*Required work*: From the excerpt about Kalanithi below, list every field named in his question about where they intersect.

*Text excerpt*:

Writing isn’t brain surgery, but it’s rare when someone adept at the latter is also so accomplished at the former. Searching for meaning and purpose in his life, Kalanithi pursued a doctorate in literature and had felt certain that he wouldn’t enter the field of medicine, in which his father and other members of his family excelled. “But I couldn’t let go of the question,” he writes, after realizing that his goals “didn’t quite fit in an English department.” “Where did biology, morality, literature and philosophy intersect?” So he decided to set aside his doctoral dissertation and belatedly prepare for medical school, which “would allow me a chance to find answers that are not in books, to find a different sort of sublime, to forge relationships with the suffering, and to keep following the question of what makes human life meaningful, even in the face of death and decay.” The author’s empathy undoubtedly made him an exceptional doctor, and the precision of his prose—as well as the moral purpose underscoring it—suggests that he could have written a good book on any subject he chose. Part of what makes this book so essential is the fact that it was written under a death sentence following the diagnosis that upended his life, just as he was preparing to end his residency and attract offers at the top of his profession. Kalanithi learned he might have 10 years to live or perhaps five. Should he return to neurosurgery (he could and did), or should he write (he also did)? Should he and his wife have a baby? They did, eight months before he died, which was less than two years after the original diagnosis. “The fact of death is unsettling,” he understates. “Yet there is no other way to live.”

*Dataset content*:
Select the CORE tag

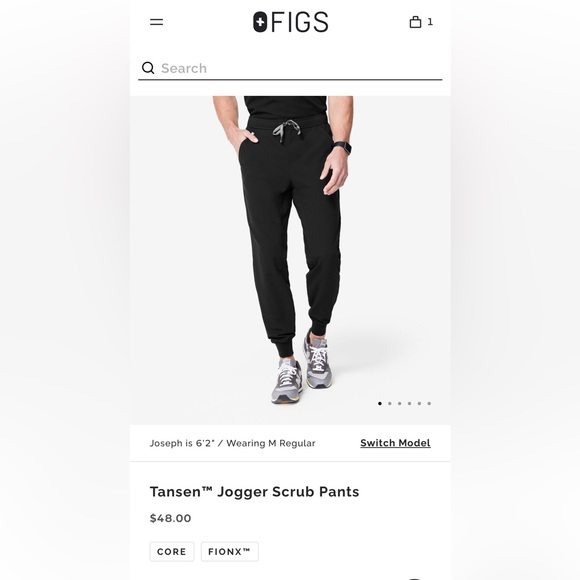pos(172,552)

---

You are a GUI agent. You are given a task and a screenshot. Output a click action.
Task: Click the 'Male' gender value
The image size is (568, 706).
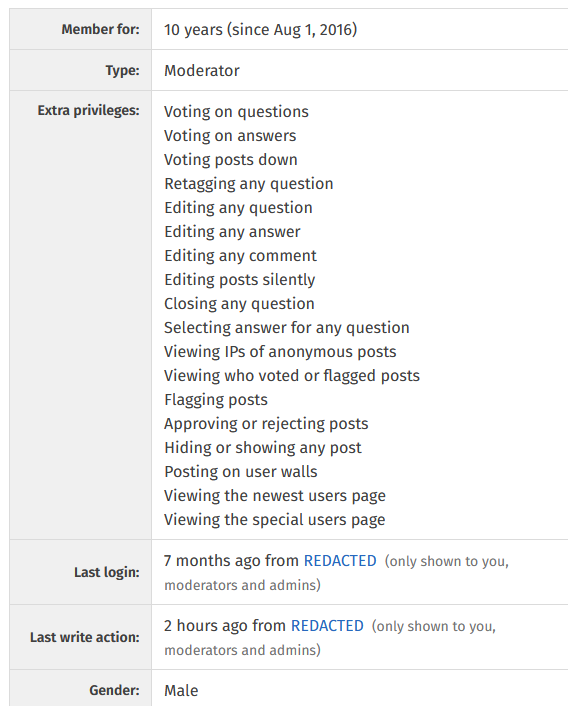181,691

--

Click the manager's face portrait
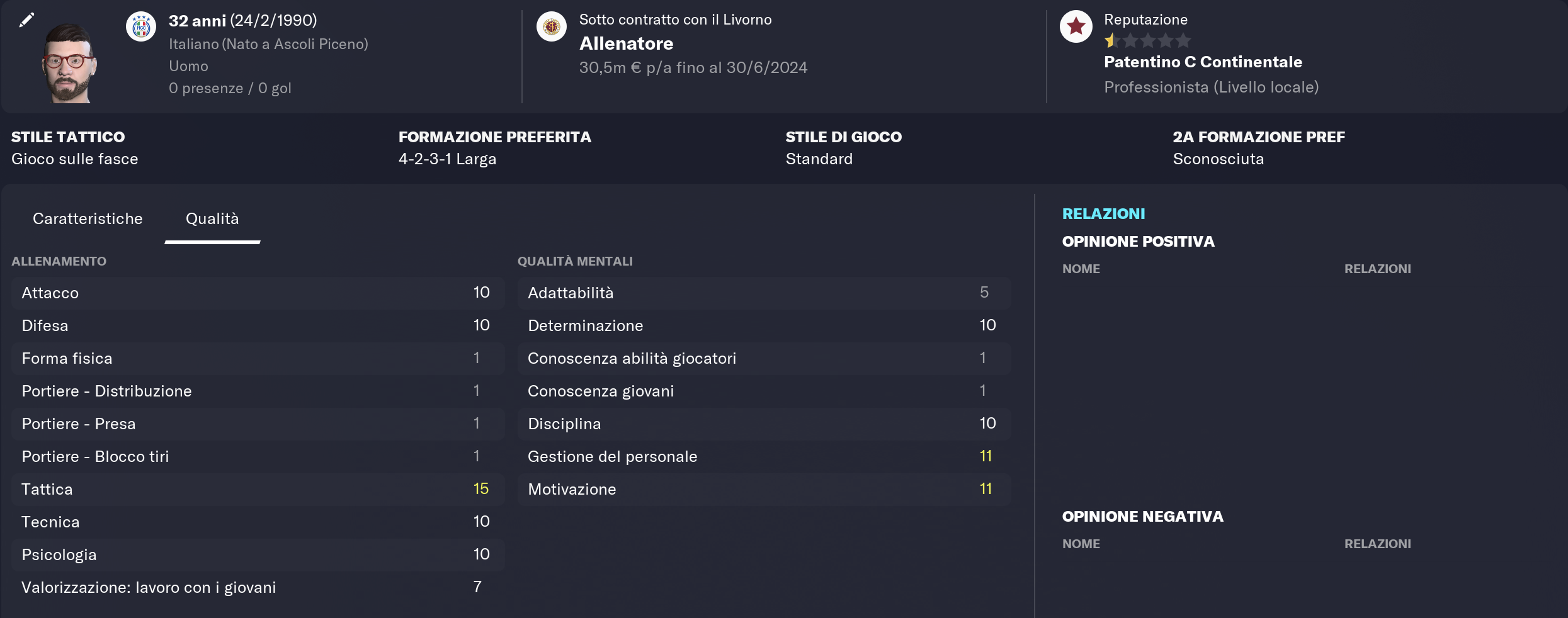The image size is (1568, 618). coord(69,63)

*Solution to the exercise*: Biology, morality, literature, philosophy